Retype every entry word for word. Omit the pictures.

[Data to examine Boundary: Start]

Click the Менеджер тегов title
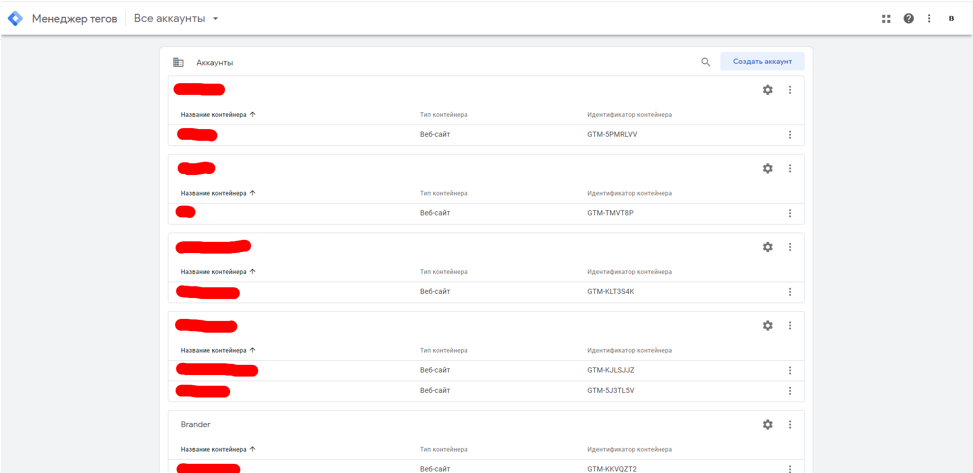The width and height of the screenshot is (973, 473). click(x=74, y=19)
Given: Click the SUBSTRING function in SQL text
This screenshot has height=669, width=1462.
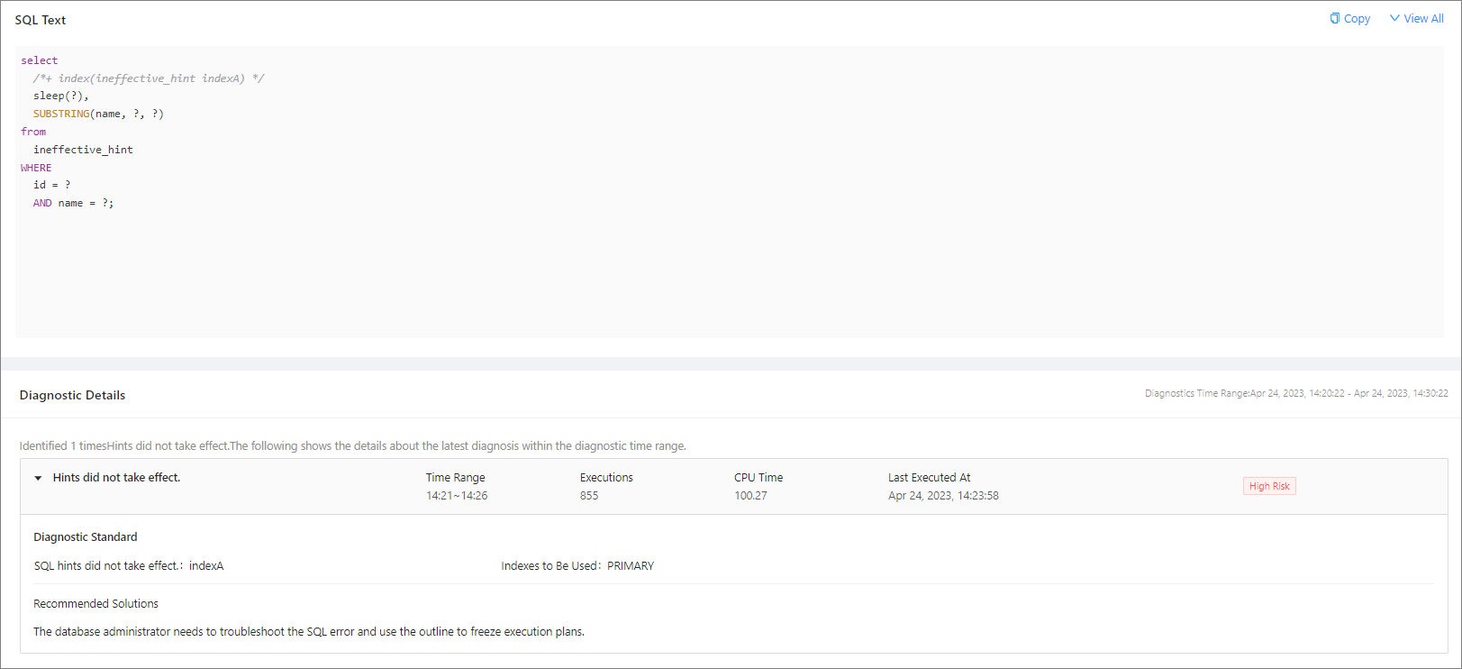Looking at the screenshot, I should coord(61,114).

[Data to examine Boundary: End]

> [Result for this task]:
Click the Менеджер тегов title
The width and height of the screenshot is (973, 473). click(x=74, y=19)
Given: Click the SUBSTRING function in SQL text
This screenshot has height=669, width=1462.
Looking at the screenshot, I should coord(61,114).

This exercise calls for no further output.